US 11,698,927 B2
Contextual digital media processing systems and methods
Michael W. Betzel, Madison, WI (US); Zachary Tyler Wernberg, Madison, WI (US); Shawn Michael McCray, Middleton, WI (US); and Alex J. Schwartz, Middleton, WI (US)
Assigned to Sony Interactive Entertainment LLC, San Mateo, CA (US)
Filed by Sony Interactive Entertainment LLC, San Mateo, CA (US)
Filed on May 16, 2018, as Appl. No. 15/981,699.
Prior Publication US 2019/0351331 A1, Nov. 21, 2019
Int. Cl. G06F 16/74 (2019.01); G06F 16/40 (2019.01); G06F 16/78 (2019.01)

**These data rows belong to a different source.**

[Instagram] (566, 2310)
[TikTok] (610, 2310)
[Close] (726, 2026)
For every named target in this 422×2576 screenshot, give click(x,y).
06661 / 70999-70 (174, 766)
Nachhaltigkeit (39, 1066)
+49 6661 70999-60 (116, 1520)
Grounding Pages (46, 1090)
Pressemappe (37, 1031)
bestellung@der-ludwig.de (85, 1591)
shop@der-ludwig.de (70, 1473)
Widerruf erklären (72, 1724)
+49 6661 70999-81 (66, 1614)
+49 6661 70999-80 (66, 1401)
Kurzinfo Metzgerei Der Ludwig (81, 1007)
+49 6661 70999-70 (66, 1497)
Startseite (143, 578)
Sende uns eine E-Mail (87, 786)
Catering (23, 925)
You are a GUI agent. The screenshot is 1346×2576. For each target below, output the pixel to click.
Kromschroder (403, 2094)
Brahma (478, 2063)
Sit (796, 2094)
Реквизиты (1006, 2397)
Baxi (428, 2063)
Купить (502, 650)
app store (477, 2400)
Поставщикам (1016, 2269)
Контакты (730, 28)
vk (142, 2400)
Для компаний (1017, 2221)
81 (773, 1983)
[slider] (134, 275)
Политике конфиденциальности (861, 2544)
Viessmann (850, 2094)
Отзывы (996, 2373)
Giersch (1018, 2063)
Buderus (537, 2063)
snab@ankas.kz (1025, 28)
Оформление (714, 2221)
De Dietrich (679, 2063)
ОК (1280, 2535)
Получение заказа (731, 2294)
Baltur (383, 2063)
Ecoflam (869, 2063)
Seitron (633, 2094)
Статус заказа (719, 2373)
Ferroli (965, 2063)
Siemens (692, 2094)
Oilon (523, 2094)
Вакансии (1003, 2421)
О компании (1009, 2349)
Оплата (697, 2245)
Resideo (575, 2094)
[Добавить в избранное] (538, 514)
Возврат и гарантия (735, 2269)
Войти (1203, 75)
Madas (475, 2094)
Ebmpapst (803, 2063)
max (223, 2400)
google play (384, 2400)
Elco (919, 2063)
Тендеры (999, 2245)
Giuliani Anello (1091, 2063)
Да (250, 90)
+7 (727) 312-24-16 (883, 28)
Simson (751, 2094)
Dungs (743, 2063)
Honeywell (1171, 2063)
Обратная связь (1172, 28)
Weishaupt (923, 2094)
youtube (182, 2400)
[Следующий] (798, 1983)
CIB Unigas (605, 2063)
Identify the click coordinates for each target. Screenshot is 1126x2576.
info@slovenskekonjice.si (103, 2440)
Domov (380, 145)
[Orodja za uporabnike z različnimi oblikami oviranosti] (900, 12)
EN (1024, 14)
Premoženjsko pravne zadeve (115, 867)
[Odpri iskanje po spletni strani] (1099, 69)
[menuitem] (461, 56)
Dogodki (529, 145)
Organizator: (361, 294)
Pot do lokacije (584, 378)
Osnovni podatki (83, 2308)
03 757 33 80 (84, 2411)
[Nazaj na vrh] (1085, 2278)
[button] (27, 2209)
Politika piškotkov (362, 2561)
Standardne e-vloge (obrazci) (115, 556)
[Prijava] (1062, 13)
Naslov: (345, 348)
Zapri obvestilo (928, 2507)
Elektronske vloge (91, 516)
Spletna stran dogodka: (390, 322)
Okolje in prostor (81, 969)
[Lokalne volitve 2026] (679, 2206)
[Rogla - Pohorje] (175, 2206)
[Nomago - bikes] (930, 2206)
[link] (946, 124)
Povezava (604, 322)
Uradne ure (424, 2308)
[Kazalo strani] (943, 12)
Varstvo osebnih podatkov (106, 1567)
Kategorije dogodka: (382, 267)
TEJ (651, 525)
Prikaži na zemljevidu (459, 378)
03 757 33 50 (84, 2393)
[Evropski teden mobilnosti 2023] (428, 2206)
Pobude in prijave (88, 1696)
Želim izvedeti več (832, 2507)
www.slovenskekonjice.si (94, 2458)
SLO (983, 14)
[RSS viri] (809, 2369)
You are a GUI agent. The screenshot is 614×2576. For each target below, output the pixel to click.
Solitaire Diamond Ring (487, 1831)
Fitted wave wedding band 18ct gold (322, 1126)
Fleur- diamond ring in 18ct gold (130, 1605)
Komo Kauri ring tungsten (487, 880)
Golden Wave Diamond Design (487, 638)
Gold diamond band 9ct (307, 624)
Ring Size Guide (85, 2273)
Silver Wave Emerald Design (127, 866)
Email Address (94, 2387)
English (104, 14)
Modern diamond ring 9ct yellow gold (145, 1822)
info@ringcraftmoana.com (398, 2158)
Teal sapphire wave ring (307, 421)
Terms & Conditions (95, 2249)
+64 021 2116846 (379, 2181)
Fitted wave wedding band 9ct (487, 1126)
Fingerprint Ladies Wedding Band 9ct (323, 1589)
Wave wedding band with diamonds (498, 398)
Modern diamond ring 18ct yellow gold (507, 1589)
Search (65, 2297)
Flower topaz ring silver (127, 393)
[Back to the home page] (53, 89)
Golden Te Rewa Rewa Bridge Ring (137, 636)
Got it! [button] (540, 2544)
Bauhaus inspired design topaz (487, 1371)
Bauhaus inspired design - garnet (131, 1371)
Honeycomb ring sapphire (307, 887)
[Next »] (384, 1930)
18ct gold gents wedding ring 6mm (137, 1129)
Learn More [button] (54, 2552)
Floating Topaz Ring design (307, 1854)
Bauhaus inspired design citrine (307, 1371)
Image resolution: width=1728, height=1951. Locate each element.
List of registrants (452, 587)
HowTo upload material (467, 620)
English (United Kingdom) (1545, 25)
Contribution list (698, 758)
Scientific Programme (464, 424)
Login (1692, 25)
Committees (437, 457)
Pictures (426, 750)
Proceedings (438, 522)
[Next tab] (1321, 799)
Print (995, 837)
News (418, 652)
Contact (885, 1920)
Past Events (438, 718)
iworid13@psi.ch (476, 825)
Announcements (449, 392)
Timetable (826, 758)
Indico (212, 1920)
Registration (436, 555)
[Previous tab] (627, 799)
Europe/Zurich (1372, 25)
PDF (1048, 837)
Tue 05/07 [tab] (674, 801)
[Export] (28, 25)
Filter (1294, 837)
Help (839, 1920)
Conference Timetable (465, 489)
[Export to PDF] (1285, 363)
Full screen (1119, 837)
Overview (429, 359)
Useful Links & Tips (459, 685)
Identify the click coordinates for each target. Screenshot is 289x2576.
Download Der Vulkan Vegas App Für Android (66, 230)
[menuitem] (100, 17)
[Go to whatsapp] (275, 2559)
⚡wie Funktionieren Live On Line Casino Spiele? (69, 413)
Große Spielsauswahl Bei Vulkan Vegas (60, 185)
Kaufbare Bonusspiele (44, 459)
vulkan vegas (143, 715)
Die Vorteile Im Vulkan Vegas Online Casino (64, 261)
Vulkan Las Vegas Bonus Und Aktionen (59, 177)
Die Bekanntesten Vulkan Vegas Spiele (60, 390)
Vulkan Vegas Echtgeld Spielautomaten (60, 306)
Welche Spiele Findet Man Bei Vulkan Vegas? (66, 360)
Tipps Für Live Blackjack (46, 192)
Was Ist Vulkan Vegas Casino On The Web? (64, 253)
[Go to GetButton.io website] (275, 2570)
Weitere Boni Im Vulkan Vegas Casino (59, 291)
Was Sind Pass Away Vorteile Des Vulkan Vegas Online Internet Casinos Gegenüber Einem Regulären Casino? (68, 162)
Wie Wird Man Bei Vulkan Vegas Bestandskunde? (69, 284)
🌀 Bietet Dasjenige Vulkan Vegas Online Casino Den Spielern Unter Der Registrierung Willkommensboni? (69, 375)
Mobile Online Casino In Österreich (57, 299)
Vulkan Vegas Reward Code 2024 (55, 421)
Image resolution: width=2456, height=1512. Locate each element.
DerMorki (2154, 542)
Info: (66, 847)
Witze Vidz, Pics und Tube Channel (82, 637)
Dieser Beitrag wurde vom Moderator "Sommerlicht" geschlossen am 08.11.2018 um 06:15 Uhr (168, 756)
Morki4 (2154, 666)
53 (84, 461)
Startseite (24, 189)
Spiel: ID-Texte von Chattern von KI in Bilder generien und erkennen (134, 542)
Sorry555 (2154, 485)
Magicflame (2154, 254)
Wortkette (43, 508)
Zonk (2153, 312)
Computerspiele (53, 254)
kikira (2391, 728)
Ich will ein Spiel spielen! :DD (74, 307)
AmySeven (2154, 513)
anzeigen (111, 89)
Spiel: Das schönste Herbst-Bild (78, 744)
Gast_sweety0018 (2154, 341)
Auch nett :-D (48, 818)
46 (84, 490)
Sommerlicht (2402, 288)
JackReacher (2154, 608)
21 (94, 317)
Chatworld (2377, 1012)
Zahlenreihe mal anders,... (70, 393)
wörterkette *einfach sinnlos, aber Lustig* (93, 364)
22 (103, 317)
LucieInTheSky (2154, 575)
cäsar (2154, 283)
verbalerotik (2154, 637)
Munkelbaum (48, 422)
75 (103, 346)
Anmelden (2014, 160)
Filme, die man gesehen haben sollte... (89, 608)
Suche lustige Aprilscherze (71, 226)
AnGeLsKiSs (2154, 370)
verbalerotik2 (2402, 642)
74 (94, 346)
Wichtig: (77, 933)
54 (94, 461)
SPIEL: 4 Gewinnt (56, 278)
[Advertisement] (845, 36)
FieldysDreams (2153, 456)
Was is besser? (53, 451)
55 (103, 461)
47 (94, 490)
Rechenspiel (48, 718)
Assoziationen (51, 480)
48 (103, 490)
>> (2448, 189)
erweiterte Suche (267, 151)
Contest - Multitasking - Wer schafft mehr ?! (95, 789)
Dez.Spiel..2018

CPC G06F 16/74 (2019.01) [G06F 16/40 (2019.01); G06F 16/78 (2019.01)] 20 Claims
OG exemplary drawing
 
1. A method, comprising:
receiving a digital media capture of a live media content from a user, the digital media capture being submitted by the user on a source device, the source device being communicatively coupled with a display medium, the source device operating to generate a visual display and a user interface on the display medium;
processing the digital media capture to determine contextual information within the live media content, the processing comprising analyzing the digital media capture to extract the contextual information from the live media content by:
timestamping a series of frames of the digital media capture;
performing a reverse image search of the timestamped series of frames using a search engine;
performing one or more of a scene detection, a discrete feature detection, and landmark detection of the timestamped series of frames, said detections using machine learning;
applying a weighting to results of each of the reverse image search and results of performed said detections, the weighting based on a predetermined value assigned to a type of contextual evaluation process;
generating a batch of contextual information over a timeframe; and
performing a first assessment, the first assessment being of contextual information of the batch of contextual information for relevancy using an aggregate of confidence scores and commonality calculated across a plurality of contextual information sources, the aggregate of confidence scores comprising a first confidence score based on frequency of groups of textual data detected by optical character recognition, a second confidence score associated with images identified based on the reverse image search, and a third confidence score associated with one or more features recognized in the digital media capture based on the machine learning;
performing a search of at least one network for supplementary content based on the contextual information of the batch of contextual information extracted from the digital media capture, the search using a search input, the search input being determined by the first assessment;
transmitting the supplementary content to the source device; and
generating, by the source device, an updated visual display, the updated visual display comprising the live media content and an overlay, the overlay comprising the supplementary content.